Der pazifische Inselstaat Tuvalu erlebt einen dramatischen Massenexodus. Mehr als die Hälfte der Einwohner will ihre Heimat verlassen.
Tuvalu – „Hoffentlich ist es noch da, wenn wir in Rente gehen“, beschreibt ein Mann namens Tupa seinen Zukunftstraum. Mit „es“ meint er seine Heimat Tuvalu, wie Islands Business berichtet. Tuvalu droht zu versinken. Tupa und seine Frau leben in Australien. „Der Plan war, hier zu arbeiten, und wenn die Kinder groß sind, gehen wir für den Ruhestand zurück nach Tuvalu.“ Ob das möglich sein wird, so wie es sich das Paar vorgestellt hat?
Der winzige Inselstaat im Südpazifik, dessen höchster Punkt gerade einmal fünf Meter über dem Meeresspiegel liegt, steht vor einer beispiellosen Herausforderung. Der steigende Meeresspiegel, eine direkte Folge des Klimawandels, droht die Heimat der rund 10.600 Einwohner zu ertränken. Die Reaktion der Menschen in Tuvalu ist alarmierend: Fast die Hälfte der Bevölkerung hat bereits Visa für eine Umsiedlung beantragt.
Konkret stellten 5157 der rund 10.600 Einwohner Tuvalus Anträge auf ein australisches Visum. Die Anträge wurden innerhalb weniger Wochen gestellt, nachdem Australien ein Sondervisum-Programm für die vom Klimawandel bedrohte Nation eingeführt hatte.
Klimawandel macht Nation unbewohnbar: Experten warnen vor rasantem Untergang
„Leider dürfte Tuvalu das erste Land der Welt sein, das aufgrund des Klimawandels unbewohnbar wird. Und das geschieht rasant“, warnte das Kinderhilfswerk Unicef bereits 2024.
Tuvalus Premierminister Feleti Teo steht vor einem Dilemma: „Versetzen Sie sich in meine Lage als Premierminister von Tuvalu.

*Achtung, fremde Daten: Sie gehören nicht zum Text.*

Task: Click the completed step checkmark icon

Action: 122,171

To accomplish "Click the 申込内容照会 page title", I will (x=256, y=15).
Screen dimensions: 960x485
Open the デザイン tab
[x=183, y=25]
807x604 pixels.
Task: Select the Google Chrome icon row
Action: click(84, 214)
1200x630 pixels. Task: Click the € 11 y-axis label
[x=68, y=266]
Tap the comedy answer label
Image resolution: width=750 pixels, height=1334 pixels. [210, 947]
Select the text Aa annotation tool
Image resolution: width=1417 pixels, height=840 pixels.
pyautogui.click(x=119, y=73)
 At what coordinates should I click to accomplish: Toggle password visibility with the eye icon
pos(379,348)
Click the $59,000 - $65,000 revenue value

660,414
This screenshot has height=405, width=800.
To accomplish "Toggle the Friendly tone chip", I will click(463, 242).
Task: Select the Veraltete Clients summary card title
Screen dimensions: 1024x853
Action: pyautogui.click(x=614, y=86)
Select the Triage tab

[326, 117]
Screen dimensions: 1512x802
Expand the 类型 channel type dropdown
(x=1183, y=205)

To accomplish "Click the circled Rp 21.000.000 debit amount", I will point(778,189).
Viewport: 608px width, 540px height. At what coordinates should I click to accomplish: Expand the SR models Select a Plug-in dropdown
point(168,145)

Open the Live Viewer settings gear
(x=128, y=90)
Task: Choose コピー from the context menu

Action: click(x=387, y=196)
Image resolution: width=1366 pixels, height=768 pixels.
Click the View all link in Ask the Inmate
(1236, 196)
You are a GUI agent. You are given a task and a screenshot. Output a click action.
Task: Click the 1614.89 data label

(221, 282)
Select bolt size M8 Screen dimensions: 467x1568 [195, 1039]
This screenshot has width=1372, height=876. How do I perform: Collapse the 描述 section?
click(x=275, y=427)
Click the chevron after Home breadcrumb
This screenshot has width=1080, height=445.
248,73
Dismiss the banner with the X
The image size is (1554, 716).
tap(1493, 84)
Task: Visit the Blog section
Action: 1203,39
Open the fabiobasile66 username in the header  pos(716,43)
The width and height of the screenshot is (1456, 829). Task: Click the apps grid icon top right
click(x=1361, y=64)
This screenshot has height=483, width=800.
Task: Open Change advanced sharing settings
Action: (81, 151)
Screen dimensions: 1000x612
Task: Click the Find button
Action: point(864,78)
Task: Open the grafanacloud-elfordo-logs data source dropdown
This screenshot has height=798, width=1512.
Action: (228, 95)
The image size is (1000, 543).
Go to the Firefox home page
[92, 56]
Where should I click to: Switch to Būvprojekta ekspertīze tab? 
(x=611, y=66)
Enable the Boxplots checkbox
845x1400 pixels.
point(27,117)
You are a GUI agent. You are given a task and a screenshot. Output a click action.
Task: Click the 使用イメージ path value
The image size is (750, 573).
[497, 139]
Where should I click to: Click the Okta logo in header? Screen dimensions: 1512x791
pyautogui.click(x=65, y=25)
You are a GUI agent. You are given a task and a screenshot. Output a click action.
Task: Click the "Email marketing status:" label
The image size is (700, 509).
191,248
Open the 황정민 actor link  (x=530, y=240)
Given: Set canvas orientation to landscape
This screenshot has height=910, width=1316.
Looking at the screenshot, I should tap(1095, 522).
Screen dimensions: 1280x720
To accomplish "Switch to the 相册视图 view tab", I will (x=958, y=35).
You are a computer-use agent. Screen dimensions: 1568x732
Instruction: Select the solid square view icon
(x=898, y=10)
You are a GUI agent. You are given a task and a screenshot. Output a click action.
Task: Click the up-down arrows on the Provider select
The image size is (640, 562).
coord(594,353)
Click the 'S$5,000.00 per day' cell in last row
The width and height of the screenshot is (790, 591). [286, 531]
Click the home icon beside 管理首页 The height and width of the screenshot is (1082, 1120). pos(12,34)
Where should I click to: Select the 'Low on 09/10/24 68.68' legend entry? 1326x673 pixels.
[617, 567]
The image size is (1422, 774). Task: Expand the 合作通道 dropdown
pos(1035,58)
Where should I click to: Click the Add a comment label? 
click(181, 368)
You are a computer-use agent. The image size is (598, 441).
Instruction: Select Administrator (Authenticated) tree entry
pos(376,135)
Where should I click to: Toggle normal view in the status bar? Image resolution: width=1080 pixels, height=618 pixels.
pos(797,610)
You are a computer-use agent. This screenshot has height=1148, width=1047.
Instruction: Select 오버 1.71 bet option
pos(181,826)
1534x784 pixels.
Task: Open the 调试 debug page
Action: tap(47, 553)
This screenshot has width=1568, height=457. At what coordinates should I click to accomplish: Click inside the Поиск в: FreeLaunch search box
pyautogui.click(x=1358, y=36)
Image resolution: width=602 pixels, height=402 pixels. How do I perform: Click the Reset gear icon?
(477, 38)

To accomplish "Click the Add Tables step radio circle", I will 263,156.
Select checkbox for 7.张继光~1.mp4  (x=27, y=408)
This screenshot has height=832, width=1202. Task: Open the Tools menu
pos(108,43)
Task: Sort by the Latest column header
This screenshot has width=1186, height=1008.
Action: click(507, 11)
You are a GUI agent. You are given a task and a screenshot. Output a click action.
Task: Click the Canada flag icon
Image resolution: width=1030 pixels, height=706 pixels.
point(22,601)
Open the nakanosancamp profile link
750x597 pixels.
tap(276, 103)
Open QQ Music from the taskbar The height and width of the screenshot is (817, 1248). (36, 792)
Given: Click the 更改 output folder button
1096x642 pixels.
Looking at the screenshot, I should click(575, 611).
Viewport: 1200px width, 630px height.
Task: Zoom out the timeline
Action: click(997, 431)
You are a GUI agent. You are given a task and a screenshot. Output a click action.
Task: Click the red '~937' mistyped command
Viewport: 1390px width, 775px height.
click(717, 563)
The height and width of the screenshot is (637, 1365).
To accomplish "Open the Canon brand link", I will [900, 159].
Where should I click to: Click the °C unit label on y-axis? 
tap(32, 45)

Ich denke über Entwicklung nach, über Dienstleistungen für die Grundbedürfnisse unseres Volkes, und gleichzeitig werde ich mit einer sehr beunruhigenden und verstörenden Prognose konfrontiert“, sagte er im Juni auf der Ozeankonferenz der Vereinten Nationen in Nizza, Frankreich.
Die geografischen Gegebenheiten lassen keine Alternative zu: „Eine interne Umsiedlung in Tuvalu ist keine Option, wir sind völlig flach“, erklärte der Premierminister Feleti Teo am 12. Juni. „Es gibt keine Möglichkeit, ins Landesinnere oder auf höher gelegenes Gebiet umzuziehen, weil es kein höher gelegenes Gebiet gibt.“
Australien bietet Ausweg: Dauerhaftes Aufenthaltsrecht für bedrohte Insulaner
Die australische Regierung reagierte 2023 auf die existenzielle Bedrohung Tuvalus. Sie bot den Bewohnern ein dauerhaftes Aufenthaltsrecht an. Das Programm sieht vor, jährlich 280 Menschen aus Tuvalu aufzunehmen.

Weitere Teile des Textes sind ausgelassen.